IDPlot Facilitates Nucleotide Identity and Recombination Analysis
To further investigate recombination-driven diversity among these viruses we developed IDPlot, which incorporates several distinct analysis steps into a single Nextflow workflow [35] and generates a comprehensive HTML report to facilitate interpretation and further analysis. First, IDPlot generates a multiple sequence alignment using MAFFT (Figure 2A) [36] with user-assigned reference and query sequences. Default window size for sliding window analysis is 500 nucleotides, but is customizable. In its default configuration, IDPlot then generates an average nucleotide identity (ANI) plot, also displaying the multiple sequence alignment with differences to the reference sequence (colored vertical lines) and gaps (gray boxes) clearly highlighted. The plot is zoomable, and selected sequence regions can be exported directly to NCBI BLAST. Users can also choose to run GARD, the recombination detection program from the HyPhy suite of genomic analysis tools [29]. If GARD is implemented (Figure 2B), distinct regions of the multiple sequence alignment are depicted between the alignment and the ANI plot, and phylogenetic trees for each region are generated using FastTree2 (Figure 2C) [37] and displayed (Figure 2E).

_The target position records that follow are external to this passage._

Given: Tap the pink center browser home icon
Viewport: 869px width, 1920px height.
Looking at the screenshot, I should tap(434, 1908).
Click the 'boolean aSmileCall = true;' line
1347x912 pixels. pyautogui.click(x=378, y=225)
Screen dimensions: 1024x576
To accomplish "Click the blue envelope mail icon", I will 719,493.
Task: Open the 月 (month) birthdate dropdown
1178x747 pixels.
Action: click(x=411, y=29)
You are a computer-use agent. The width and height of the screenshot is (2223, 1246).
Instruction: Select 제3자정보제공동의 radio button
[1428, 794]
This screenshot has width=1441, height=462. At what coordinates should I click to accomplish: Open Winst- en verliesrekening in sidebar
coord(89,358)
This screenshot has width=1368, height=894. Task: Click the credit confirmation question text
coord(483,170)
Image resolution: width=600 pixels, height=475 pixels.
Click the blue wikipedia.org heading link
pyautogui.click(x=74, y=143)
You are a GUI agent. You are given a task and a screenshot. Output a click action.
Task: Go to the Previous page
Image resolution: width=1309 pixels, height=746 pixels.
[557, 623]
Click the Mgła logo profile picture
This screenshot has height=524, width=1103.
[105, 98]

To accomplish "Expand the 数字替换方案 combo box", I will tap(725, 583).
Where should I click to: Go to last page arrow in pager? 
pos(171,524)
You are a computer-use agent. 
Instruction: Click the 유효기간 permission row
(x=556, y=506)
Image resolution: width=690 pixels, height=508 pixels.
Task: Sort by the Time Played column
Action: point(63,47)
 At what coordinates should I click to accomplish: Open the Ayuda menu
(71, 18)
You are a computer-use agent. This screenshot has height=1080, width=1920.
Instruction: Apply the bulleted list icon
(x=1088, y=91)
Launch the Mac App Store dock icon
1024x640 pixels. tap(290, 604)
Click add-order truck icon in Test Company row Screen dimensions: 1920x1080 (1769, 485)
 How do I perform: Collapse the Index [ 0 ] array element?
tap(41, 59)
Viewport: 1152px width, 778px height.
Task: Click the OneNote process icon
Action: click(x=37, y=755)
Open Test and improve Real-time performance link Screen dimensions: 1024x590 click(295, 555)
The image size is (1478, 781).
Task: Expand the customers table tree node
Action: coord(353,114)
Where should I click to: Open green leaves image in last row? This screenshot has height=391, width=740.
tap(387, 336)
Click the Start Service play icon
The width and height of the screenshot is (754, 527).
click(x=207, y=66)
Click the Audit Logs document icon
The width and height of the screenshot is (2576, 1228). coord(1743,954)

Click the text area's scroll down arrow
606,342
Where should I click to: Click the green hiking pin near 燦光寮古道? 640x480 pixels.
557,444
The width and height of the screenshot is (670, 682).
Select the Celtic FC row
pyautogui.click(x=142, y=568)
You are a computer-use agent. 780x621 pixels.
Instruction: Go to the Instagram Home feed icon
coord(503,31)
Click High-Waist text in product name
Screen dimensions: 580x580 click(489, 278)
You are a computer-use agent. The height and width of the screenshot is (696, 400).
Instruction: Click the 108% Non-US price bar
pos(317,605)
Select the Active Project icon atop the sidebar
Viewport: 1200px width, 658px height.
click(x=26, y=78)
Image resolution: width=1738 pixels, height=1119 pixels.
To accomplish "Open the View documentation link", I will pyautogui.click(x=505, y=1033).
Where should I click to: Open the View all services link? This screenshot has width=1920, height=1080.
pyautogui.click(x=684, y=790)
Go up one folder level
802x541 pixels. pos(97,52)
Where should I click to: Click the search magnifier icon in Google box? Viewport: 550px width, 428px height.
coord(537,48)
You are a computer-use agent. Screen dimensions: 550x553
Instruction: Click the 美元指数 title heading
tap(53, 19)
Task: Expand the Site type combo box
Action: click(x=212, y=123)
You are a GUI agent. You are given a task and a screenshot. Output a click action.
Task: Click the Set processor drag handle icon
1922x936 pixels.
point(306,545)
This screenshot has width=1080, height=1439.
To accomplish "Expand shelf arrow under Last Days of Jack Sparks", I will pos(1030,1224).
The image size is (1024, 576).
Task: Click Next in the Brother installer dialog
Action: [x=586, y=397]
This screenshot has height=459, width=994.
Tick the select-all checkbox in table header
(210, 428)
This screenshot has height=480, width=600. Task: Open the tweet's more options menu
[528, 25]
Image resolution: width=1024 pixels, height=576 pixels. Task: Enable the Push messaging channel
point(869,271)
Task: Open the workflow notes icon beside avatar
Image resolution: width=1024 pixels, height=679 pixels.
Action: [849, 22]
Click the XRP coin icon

A significant barrier to effective use of GARD is that because it ultimately presents multiple (sometimes dozens of) iterations, model choice and therefore the selection of breakpoints for further analysis can be challenging. To alleviate this issue the IDPlot output includes a graph with cumulative Akaike information criterion (ΔAIC-c) on the y-axis and the GARD iteration on the x-axis (Figure 2D). GARD uses ΔAIC-c to indicate the degree of fit improvement afforded by successive iterations, and this graph allows the user to easily determine when improvements become increasingly marginal, which is often accompanied by prediction of spurious breakpoints. Upon selection of a GARD iteration, the display switches to show the associated phylogenetic trees (Figure 2E). The ability to export sequences directly to BLAST enables the user to search for sequence identity in GenBank to regions sometimes highly divergent from reference sequences.
SARS-CoV-2-like virus recombination with distant SARSr-CoVs
To test and validate IDPlot as a tool for examining the recombination dynamics of coronaviruses, we initially conducted an analysis of SARS-CoV-2-like viruses within SARSr-CoV. We chose these viruses as our initial IDPlot case study because recombination has been previously described [38,39], though not characterized in detail. This provided the opportunity to evaluate IDPlot against a known framework but also advance our understanding of the role recombination has played in the evolution of these clinically significant viruses.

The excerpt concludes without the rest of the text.